На следующий же день матушка и Роза поспешили навестить прекрасную отшельницу, но вернулись, ничего не узнав, хотя, по словам матушки, она ничуть не жалела, что побывала в Уайлдфелл-Холле: ведь если не для них с Розой, так для миссис Грэхем их визит оказался не без пользы — она льстит себя мыслью, что дала той немала полезных советов, и только надеется, что они не пропадут втуне. Миссис Грэхем, хотя больше отмалчивается, а о себе, видимо, очень высокого мнения, тем не менее как будто доступна доводам рассудка. Но только, право, непонятно, где бедняжка жила раньше и о чем думала — настолько невежественна она во многих отношениях, причем даже не стыдится своего невежества!
— В каких же это, мама? — спросил я.
— Да во всех домашних делах и кулинарных тонкостях, которые любая хорошая хозяйка должна знать назубок, пусть даже у нее для всего есть прислуга.

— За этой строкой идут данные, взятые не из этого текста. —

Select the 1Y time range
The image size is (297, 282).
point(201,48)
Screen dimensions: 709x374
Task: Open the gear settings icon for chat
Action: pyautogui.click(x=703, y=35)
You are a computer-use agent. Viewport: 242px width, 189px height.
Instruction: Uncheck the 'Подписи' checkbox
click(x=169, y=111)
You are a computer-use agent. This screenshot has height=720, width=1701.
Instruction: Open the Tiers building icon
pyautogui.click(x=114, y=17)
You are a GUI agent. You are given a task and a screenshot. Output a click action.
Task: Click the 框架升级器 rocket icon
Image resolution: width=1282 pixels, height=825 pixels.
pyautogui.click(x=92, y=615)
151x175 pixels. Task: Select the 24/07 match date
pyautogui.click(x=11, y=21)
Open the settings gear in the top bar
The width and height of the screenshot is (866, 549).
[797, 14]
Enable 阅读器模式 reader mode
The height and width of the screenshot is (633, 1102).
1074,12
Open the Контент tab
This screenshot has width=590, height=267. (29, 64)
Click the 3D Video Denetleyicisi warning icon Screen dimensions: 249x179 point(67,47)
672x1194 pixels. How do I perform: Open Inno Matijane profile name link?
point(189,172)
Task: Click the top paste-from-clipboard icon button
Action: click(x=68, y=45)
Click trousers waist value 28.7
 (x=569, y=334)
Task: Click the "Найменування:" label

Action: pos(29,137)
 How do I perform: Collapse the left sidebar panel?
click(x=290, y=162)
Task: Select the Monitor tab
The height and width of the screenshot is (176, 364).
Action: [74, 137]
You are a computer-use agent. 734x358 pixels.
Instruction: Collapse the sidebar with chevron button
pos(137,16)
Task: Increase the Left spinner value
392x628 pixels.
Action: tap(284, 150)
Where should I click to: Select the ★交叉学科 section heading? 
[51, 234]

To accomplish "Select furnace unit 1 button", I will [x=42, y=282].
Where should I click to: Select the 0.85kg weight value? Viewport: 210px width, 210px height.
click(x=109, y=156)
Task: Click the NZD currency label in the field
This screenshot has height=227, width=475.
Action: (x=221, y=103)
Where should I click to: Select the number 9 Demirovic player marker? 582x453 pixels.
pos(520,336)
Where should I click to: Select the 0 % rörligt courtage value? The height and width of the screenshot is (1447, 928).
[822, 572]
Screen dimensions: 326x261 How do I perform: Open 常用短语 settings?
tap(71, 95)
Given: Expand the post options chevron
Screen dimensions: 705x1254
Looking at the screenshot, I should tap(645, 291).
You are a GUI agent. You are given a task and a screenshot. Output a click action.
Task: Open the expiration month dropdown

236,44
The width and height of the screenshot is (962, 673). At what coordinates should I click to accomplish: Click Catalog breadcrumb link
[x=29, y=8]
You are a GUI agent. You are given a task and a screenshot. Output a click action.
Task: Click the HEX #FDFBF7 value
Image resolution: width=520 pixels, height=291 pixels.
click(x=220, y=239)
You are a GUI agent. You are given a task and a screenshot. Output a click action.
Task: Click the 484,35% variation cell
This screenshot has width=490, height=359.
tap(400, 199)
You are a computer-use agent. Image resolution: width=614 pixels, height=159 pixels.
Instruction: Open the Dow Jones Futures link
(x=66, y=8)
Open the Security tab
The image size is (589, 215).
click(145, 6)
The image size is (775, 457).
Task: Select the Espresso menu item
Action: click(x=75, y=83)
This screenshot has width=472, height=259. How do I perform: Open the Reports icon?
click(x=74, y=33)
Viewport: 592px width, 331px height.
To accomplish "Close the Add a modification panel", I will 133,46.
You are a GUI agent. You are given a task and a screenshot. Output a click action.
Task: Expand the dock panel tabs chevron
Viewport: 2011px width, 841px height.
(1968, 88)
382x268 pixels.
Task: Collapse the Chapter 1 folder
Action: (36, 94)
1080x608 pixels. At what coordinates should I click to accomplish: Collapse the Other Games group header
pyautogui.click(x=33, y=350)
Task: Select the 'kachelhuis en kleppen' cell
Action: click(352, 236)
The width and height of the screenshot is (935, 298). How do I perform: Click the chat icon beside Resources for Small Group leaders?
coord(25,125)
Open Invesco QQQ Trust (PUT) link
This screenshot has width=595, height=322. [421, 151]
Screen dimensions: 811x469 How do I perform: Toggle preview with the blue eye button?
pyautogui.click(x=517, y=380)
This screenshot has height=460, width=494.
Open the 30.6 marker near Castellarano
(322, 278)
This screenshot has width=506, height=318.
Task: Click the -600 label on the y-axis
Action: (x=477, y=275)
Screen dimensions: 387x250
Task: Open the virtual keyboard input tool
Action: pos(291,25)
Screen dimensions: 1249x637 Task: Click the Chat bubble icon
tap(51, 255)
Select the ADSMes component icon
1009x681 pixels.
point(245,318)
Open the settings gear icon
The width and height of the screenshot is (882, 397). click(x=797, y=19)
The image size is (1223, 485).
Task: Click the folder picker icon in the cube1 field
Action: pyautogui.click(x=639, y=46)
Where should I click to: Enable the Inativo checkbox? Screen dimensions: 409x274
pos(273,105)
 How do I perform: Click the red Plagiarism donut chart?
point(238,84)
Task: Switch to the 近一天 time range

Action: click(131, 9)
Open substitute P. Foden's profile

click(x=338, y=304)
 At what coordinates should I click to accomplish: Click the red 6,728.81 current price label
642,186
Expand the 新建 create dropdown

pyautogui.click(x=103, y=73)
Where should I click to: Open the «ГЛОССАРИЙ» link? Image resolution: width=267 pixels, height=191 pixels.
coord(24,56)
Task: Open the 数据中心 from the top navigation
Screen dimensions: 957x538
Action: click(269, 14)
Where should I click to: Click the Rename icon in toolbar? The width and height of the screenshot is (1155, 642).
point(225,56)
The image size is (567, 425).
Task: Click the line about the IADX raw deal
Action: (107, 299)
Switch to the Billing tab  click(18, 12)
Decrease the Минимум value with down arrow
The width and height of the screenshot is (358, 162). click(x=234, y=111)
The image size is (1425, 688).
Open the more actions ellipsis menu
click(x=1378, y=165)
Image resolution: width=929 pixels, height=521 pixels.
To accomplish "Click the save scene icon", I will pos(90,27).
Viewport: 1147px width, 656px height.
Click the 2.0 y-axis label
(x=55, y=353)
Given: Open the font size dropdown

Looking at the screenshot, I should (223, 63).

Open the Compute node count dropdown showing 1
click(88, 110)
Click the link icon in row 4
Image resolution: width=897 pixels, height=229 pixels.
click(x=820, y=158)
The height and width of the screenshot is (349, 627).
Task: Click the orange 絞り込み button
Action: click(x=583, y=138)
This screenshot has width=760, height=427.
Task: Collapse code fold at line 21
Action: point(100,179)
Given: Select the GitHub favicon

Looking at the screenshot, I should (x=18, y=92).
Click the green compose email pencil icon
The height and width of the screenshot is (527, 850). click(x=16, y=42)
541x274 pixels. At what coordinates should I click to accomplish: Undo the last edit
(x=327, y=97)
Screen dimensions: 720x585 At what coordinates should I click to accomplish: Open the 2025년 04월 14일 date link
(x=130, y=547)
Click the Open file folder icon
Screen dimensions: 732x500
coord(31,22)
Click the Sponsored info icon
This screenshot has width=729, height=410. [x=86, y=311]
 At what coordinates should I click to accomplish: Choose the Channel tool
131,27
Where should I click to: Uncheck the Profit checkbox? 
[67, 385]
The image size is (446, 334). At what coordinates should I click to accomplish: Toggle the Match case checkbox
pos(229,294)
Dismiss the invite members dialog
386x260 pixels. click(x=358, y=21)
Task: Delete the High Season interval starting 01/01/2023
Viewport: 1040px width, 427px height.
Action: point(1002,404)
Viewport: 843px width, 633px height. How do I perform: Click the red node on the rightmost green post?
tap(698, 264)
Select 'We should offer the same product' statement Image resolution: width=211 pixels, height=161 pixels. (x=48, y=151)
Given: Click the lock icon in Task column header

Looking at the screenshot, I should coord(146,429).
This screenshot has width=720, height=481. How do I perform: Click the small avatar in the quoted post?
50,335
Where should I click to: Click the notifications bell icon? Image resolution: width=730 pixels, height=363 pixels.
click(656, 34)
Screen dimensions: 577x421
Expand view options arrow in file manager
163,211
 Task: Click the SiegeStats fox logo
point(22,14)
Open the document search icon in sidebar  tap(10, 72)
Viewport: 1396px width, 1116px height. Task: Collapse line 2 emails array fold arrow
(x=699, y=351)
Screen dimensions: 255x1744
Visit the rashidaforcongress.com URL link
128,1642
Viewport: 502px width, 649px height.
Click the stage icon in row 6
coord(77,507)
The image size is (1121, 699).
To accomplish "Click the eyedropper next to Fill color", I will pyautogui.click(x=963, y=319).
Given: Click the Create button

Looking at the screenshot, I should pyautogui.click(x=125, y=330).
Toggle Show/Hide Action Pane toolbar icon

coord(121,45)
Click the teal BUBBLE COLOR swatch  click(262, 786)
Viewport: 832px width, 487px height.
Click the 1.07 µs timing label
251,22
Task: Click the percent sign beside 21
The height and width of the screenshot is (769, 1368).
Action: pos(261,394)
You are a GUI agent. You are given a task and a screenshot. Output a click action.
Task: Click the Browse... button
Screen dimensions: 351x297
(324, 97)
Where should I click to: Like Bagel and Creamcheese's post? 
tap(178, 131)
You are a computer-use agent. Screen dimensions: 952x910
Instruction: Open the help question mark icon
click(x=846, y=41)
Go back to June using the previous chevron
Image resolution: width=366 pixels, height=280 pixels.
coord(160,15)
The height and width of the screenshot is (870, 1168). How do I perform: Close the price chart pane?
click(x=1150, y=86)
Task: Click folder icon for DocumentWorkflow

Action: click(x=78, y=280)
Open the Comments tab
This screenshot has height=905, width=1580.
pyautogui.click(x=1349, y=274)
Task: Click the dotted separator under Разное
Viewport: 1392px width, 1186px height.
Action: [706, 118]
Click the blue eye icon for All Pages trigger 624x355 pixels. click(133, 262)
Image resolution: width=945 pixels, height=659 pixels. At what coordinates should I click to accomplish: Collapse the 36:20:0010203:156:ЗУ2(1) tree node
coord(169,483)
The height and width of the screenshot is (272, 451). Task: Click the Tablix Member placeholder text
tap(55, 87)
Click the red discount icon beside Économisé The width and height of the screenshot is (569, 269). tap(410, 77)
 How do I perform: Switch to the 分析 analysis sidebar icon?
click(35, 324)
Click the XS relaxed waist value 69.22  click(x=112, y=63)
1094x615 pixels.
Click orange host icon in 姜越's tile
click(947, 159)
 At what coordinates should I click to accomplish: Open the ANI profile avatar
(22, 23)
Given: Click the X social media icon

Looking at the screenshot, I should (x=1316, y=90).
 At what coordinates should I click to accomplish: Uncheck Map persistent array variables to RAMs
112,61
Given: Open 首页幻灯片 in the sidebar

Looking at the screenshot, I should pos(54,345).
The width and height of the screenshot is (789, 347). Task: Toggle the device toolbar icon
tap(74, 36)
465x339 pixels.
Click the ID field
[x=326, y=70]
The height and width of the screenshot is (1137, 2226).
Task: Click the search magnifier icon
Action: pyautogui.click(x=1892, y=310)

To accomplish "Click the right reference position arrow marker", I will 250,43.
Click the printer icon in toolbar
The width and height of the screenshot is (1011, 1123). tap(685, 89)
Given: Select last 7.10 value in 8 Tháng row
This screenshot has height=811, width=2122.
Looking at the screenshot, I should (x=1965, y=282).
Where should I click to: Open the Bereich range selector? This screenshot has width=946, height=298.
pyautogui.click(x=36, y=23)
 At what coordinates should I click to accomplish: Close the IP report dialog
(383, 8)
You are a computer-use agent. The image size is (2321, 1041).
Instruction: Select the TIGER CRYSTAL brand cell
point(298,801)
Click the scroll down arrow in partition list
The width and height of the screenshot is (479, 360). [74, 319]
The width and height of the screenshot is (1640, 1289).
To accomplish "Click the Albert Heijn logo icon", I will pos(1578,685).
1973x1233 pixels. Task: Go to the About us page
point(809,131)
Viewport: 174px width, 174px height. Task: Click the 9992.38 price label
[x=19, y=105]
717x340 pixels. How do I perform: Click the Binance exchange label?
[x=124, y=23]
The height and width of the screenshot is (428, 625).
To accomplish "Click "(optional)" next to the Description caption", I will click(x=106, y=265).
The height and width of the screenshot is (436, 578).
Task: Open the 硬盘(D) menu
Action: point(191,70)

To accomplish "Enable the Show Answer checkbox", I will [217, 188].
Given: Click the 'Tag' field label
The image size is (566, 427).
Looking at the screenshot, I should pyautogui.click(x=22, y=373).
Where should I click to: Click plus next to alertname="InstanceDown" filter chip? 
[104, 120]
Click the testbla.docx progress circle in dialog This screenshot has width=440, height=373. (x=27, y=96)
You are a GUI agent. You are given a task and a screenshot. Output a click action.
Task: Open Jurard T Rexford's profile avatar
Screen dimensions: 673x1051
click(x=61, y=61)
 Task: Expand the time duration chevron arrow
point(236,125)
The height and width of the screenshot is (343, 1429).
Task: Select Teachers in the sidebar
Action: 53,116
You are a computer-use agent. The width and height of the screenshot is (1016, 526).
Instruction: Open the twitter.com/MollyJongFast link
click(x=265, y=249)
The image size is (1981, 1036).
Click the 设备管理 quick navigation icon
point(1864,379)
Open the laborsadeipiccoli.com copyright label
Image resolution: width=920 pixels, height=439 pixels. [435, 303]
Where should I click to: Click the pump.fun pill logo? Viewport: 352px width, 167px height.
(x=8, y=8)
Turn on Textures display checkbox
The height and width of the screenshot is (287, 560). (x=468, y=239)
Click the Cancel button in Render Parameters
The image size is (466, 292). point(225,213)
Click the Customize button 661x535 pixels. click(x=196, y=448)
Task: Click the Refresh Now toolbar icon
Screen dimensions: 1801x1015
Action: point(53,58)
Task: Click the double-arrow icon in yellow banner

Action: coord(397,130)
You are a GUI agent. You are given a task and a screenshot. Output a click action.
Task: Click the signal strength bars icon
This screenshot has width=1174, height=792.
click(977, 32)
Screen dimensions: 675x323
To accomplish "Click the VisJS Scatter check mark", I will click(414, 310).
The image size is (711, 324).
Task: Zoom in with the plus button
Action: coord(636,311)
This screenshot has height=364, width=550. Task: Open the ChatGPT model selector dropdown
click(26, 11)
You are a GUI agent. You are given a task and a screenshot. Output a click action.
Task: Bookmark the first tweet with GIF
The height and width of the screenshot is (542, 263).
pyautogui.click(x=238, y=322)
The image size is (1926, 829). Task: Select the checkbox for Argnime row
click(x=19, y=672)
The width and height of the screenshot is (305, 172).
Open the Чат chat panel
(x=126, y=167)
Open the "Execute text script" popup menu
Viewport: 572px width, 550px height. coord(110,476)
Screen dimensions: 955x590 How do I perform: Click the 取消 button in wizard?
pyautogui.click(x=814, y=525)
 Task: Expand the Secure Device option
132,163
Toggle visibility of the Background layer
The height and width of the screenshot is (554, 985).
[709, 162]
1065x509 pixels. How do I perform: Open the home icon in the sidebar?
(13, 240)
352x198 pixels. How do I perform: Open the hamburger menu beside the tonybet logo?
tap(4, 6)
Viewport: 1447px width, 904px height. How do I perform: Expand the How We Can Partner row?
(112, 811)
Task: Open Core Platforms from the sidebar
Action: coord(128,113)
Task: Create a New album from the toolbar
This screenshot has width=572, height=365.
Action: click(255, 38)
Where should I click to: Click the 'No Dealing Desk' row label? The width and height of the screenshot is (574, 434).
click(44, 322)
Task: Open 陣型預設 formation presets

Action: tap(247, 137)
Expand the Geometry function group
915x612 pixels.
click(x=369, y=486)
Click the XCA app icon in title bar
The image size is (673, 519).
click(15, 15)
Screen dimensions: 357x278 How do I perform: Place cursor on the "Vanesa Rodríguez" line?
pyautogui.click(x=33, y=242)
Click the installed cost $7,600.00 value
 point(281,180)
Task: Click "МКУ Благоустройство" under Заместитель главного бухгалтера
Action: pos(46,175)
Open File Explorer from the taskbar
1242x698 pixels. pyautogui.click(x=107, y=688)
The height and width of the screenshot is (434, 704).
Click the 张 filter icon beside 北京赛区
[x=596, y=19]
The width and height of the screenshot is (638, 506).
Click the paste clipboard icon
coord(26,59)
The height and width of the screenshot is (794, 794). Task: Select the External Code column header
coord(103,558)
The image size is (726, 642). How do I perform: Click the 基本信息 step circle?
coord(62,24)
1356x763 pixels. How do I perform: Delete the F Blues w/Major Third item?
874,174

Я сумела вывести ее из кое-каких заблуждений, а также сообщила очень хорошие рецепты разных блюд. Правда, она их совершенно не оценила и только просила меня не затрудняться, мол, жизнь она ведет такую простую и скромную, что они ей вряд ли когда-нибудь пригодятся. «Что вы, моя дорогая! — ответила я. — Это необходимо знать каждой уважающей себя женщине. К тому же если вы сейчас и одиноки, так будет не всегда. Вы ведь были замужем и, вероятно, нет, даже непременно, снова вступите в брак!» Тут она напустила на себя высокомерие и ответила: «Нет, сударыня, вы заблуждаетесь. Этого никогда не будет!» Но я ей ответила, что о таких вещах мне лучше судить.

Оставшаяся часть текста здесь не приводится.